Thai Hotel Segregates HIV+ Guests
Activists were up in arms Thursday after a Bangkok hotel hosting an AIDS workshop moved all the participants - half of them HIV positive - to one floor, asked them to eat in a separate area, and told cleaning staff to take precautions.
The incident, which took place earlier in the week, happened just a month before the Thai capital is to host the 15th International AIDS Conference that is expected to be attended by more than 10,000 participants.
Some 70 Thai government officials, voluntary agency workers and people with HIV/AIDS in the workshop were initially given rooms on various floors when they checked into the Prince Palace Hotel on Sunday, said Nimit Tienudom, head of AIDS Access, an advocacy group.
But when hotel officials realized that some of the people had AIDS because of skin lesions, they moved everybody to one floor the next day, he told The Associated Press.
They were also asked to eat in a separate dining area.

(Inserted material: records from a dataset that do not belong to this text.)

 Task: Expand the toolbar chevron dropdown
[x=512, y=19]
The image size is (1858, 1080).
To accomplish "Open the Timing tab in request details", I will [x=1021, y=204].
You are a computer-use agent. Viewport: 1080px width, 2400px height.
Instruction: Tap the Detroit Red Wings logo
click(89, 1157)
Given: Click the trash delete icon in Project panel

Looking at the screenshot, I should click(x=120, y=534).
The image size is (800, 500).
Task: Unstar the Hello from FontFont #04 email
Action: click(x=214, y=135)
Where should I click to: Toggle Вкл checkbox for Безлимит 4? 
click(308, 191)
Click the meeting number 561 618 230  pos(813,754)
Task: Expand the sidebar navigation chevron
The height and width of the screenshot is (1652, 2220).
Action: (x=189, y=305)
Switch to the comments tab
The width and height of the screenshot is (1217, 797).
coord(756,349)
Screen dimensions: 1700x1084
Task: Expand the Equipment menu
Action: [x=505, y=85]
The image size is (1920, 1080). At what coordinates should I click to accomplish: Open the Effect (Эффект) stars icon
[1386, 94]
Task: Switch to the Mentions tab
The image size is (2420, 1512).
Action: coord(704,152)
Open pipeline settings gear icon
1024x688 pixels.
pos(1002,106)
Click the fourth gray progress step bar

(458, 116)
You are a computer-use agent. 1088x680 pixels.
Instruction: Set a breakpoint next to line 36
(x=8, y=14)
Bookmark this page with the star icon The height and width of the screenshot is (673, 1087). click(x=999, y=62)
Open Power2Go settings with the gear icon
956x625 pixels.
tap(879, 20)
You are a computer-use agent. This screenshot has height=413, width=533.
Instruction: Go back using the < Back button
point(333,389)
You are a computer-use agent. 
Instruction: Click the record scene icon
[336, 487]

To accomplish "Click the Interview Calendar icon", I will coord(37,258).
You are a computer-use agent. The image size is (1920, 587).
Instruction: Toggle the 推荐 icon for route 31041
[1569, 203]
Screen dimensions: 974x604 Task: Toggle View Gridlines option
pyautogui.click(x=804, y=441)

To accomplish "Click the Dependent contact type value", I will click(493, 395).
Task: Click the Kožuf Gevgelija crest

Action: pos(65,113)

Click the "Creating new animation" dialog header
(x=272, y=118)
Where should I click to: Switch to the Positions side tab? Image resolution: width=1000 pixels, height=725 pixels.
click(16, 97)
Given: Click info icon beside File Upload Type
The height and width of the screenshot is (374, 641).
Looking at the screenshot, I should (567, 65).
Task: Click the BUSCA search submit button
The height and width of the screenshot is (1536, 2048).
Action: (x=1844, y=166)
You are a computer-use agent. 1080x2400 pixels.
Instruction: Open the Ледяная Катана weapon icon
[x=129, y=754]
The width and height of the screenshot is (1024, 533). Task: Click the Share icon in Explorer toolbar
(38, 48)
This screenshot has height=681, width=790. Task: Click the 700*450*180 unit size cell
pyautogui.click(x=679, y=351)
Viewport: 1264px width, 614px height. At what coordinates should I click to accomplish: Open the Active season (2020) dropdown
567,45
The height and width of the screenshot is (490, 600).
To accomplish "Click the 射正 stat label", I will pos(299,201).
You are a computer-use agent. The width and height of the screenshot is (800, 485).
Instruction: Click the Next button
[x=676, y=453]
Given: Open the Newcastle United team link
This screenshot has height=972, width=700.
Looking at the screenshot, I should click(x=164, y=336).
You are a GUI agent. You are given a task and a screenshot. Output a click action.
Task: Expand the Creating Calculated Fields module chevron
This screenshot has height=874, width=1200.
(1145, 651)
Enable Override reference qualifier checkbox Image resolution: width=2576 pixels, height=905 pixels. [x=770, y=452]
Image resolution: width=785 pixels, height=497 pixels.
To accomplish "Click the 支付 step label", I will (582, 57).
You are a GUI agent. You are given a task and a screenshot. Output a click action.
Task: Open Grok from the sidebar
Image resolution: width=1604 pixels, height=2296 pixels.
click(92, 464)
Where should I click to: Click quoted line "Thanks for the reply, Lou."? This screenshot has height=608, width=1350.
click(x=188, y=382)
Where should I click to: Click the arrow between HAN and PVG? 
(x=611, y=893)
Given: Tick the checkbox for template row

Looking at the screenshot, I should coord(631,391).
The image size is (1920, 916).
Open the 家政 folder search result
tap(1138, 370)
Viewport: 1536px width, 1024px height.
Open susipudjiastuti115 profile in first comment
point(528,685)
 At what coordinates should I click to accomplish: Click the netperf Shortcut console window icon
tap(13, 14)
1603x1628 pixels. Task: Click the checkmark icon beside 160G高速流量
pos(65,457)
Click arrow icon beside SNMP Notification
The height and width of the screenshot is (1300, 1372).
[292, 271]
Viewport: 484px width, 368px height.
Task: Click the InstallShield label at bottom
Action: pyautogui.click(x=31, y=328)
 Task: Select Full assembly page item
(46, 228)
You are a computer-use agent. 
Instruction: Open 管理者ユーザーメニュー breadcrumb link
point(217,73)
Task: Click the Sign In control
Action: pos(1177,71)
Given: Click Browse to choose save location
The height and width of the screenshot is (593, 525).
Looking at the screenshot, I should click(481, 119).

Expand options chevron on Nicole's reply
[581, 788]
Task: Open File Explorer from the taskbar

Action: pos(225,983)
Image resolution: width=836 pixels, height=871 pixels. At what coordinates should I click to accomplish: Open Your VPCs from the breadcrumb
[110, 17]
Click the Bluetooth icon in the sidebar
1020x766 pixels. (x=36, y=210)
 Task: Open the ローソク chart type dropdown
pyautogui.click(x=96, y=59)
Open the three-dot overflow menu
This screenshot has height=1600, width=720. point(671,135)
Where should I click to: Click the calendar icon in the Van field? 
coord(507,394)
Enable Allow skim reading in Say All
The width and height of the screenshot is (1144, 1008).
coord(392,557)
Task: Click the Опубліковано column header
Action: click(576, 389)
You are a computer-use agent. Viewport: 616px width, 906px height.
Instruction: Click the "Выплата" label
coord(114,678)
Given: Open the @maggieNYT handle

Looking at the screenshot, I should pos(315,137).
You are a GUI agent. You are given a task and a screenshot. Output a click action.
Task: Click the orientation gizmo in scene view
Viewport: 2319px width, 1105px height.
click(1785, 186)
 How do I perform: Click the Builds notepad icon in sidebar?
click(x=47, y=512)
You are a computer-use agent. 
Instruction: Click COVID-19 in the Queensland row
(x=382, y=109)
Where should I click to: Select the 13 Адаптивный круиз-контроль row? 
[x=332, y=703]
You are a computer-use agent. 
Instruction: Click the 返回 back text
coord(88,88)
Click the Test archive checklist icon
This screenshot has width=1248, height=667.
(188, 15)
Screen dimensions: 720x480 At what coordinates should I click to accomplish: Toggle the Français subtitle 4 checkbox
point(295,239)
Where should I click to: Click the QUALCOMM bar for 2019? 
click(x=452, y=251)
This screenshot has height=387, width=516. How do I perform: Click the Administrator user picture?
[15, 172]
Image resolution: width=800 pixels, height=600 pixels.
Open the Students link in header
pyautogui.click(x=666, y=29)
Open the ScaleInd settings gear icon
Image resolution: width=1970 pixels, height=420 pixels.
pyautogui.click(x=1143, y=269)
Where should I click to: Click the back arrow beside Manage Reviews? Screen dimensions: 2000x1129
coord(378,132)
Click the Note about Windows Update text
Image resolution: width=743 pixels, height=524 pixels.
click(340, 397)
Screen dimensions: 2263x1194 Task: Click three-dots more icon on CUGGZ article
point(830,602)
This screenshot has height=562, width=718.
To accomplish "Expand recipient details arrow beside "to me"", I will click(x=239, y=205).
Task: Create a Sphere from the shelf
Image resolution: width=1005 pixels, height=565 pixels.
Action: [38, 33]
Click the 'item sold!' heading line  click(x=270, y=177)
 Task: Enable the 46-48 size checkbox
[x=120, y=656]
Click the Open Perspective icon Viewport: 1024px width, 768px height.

“It was like they were placed in a zoning area,” said Nimit, who had spoken to organizers of the workshop, which was co-sponsored by the government.
“This reflects the ignorance of Thai society in the matter of living with (people with HIV) and how it is contracted,” Nimit said.
The participants, however, didn’t want to create a fuss, and the incident was first reported by The Nation newspaper on Thursday.
Hotel officials, speaking on condition of anonymity, said they were acting in the interest of their other guests. They also said they instructed cleaning staff to take precautions.
“We were just scared the other guests would be alarmed,” said a front desk manager said, adding it was normal practice in hotels to give conference participants a private dining area.
However, the manager also said the organizers should not have invited people with AIDS. And even if they did, “they should have told us about it so that we could have prepared for them,” he said without elaborating.
He cited last year’s SARS outbreak when hotel guests were avoiding others from areas hardest hit by the respiratory disease such as Taiwan.
“When guests saw guests from other countries, from Taiwan, they would be really alarmed,” he said.
An official from the government’s Communicable Diseases Control Department said about half of the 70 participants at the workshop were infected with HIV, the virus that causes AIDS.
The official, who declined to give her name, said the CDC and Public Health Ministry have not yet taken action against the hotel.